Saved entries:
··········
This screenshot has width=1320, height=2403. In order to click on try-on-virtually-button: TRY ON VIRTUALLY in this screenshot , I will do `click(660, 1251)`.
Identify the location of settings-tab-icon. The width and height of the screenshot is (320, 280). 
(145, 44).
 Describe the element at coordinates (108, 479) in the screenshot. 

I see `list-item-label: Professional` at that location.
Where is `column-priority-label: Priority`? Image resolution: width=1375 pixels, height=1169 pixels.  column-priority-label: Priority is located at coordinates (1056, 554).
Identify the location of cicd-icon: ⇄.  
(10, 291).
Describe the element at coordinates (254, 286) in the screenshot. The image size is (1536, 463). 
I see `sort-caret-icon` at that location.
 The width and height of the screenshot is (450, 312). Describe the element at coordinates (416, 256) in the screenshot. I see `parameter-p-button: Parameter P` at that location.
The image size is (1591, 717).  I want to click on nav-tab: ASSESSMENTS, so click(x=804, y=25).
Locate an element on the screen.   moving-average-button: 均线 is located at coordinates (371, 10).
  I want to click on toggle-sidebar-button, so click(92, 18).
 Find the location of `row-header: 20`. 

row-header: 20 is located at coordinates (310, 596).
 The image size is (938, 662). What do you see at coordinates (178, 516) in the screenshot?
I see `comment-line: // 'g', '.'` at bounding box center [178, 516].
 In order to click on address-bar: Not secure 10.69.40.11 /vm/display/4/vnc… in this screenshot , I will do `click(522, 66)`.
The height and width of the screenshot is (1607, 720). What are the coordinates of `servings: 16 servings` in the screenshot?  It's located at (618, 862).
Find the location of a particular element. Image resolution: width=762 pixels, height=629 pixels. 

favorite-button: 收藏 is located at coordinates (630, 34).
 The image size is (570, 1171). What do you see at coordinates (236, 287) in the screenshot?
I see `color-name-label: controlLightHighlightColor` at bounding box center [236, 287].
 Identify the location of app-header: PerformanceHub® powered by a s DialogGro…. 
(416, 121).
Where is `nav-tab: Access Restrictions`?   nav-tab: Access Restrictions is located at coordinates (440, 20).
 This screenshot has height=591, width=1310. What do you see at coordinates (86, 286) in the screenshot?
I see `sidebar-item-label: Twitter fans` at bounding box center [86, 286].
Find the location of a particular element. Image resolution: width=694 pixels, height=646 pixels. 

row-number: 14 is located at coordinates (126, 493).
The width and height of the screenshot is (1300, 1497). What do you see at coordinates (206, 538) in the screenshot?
··········
Copy out the material above line for line, leaving every character unchanged.

=== YOUR RESPONSE ===
This screenshot has width=1320, height=2403. In order to click on try-on-virtually-button: TRY ON VIRTUALLY in this screenshot , I will do `click(660, 1251)`.
Identify the location of settings-tab-icon. The width and height of the screenshot is (320, 280). 
(145, 44).
 Describe the element at coordinates (108, 479) in the screenshot. 

I see `list-item-label: Professional` at that location.
Where is `column-priority-label: Priority`? Image resolution: width=1375 pixels, height=1169 pixels.  column-priority-label: Priority is located at coordinates (1056, 554).
Identify the location of cicd-icon: ⇄.  
(10, 291).
Describe the element at coordinates (254, 286) in the screenshot. The image size is (1536, 463). 
I see `sort-caret-icon` at that location.
 The width and height of the screenshot is (450, 312). Describe the element at coordinates (416, 256) in the screenshot. I see `parameter-p-button: Parameter P` at that location.
The image size is (1591, 717).  I want to click on nav-tab: ASSESSMENTS, so click(x=804, y=25).
Locate an element on the screen.   moving-average-button: 均线 is located at coordinates (371, 10).
  I want to click on toggle-sidebar-button, so click(92, 18).
 Find the location of `row-header: 20`. 

row-header: 20 is located at coordinates (310, 596).
 The image size is (938, 662). What do you see at coordinates (178, 516) in the screenshot?
I see `comment-line: // 'g', '.'` at bounding box center [178, 516].
 In order to click on address-bar: Not secure 10.69.40.11 /vm/display/4/vnc… in this screenshot , I will do `click(522, 66)`.
The height and width of the screenshot is (1607, 720). What are the coordinates of `servings: 16 servings` in the screenshot?  It's located at (618, 862).
Find the location of a particular element. Image resolution: width=762 pixels, height=629 pixels. 

favorite-button: 收藏 is located at coordinates (630, 34).
 The image size is (570, 1171). What do you see at coordinates (236, 287) in the screenshot?
I see `color-name-label: controlLightHighlightColor` at bounding box center [236, 287].
 Identify the location of app-header: PerformanceHub® powered by a s DialogGro…. 
(416, 121).
Where is `nav-tab: Access Restrictions`?   nav-tab: Access Restrictions is located at coordinates (440, 20).
 This screenshot has height=591, width=1310. What do you see at coordinates (86, 286) in the screenshot?
I see `sidebar-item-label: Twitter fans` at bounding box center [86, 286].
Find the location of a particular element. Image resolution: width=694 pixels, height=646 pixels. 

row-number: 14 is located at coordinates (126, 493).
The width and height of the screenshot is (1300, 1497). What do you see at coordinates (206, 538) in the screenshot?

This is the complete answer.